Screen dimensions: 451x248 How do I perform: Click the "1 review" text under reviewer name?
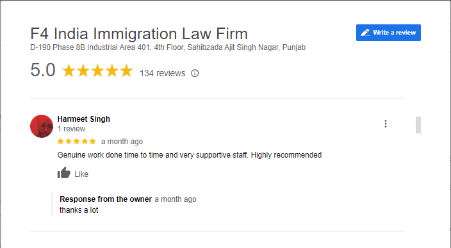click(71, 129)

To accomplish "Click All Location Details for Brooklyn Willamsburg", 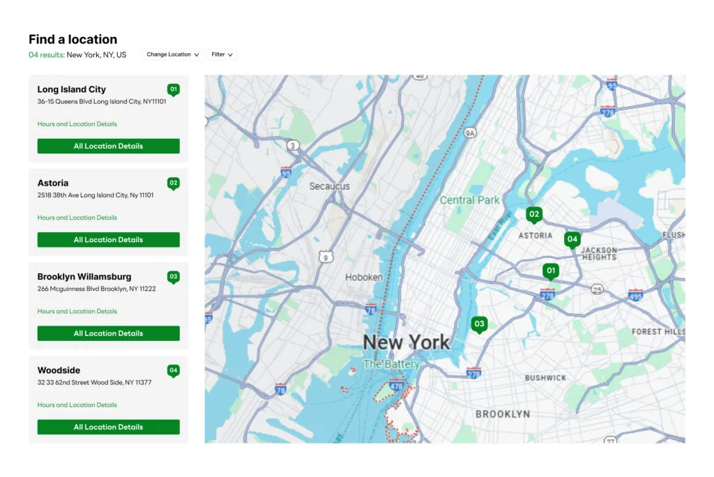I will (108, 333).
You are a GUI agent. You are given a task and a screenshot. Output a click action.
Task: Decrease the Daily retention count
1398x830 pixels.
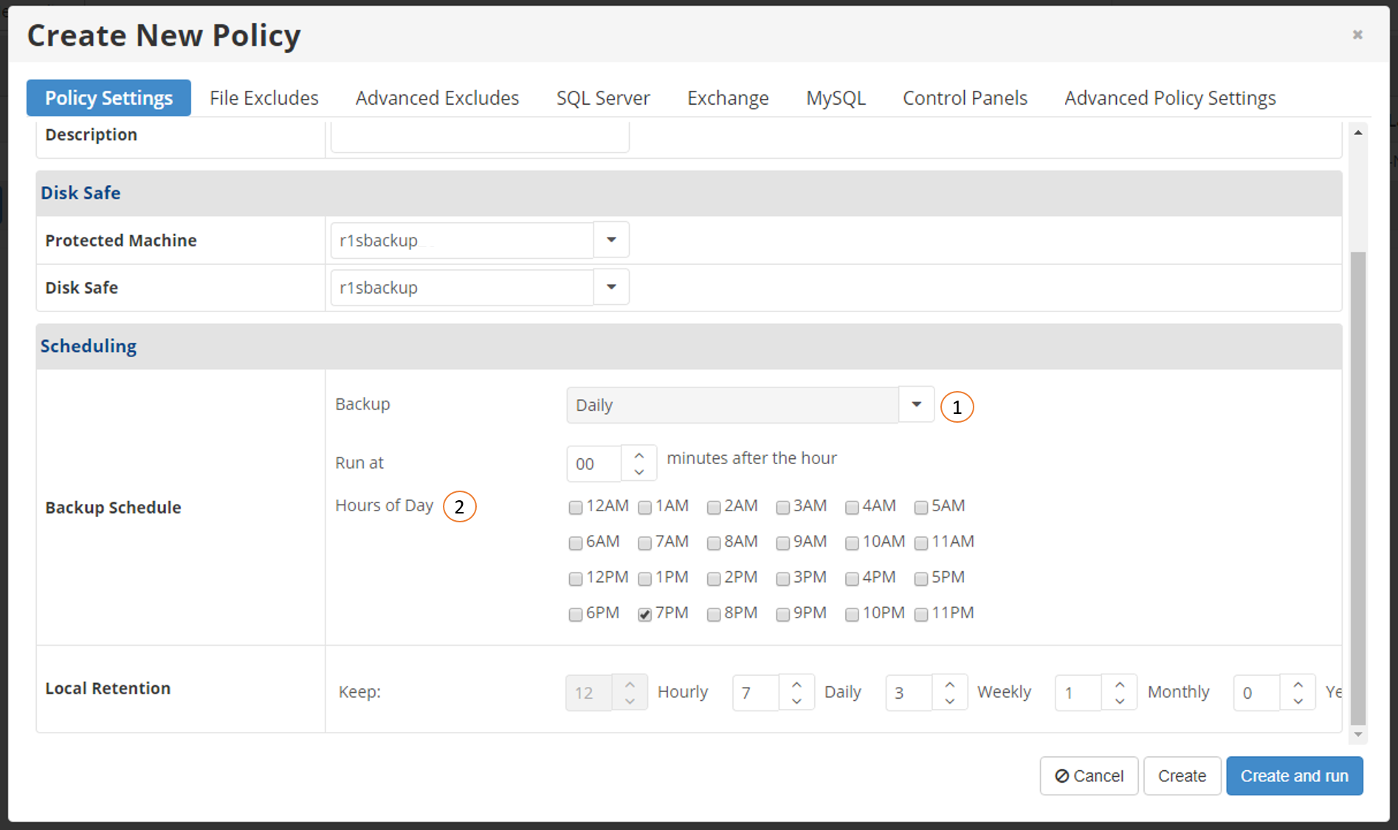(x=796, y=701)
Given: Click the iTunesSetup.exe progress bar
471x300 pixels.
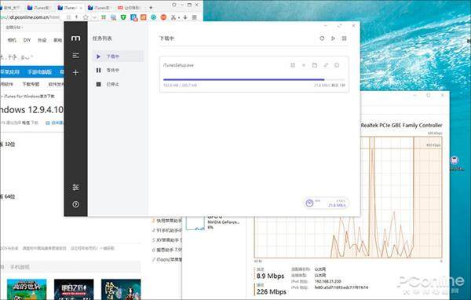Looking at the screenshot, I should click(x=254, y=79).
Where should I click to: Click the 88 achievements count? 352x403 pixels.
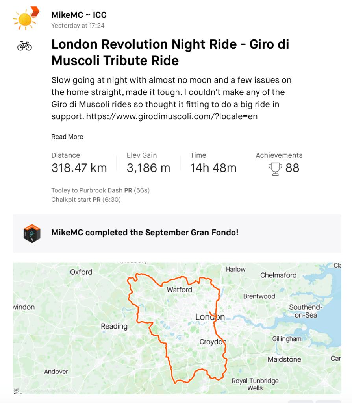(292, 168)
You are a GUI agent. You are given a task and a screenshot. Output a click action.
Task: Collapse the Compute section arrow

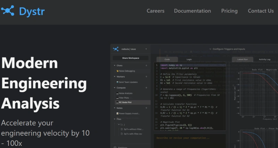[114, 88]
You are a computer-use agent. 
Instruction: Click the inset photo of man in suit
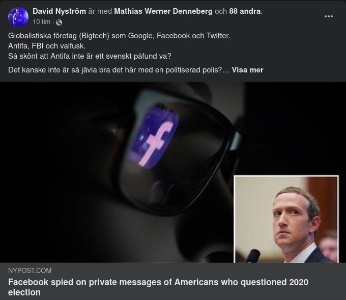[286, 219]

EXERCISE OBJECTIVE »
Verbatim output, no pictures: the line holding "Instruction: Click the" and all lines after it through the last line of the material, with nothing else.

EXERCISE RESULT »
Instruction: Click the inset photo of man in suit
[286, 219]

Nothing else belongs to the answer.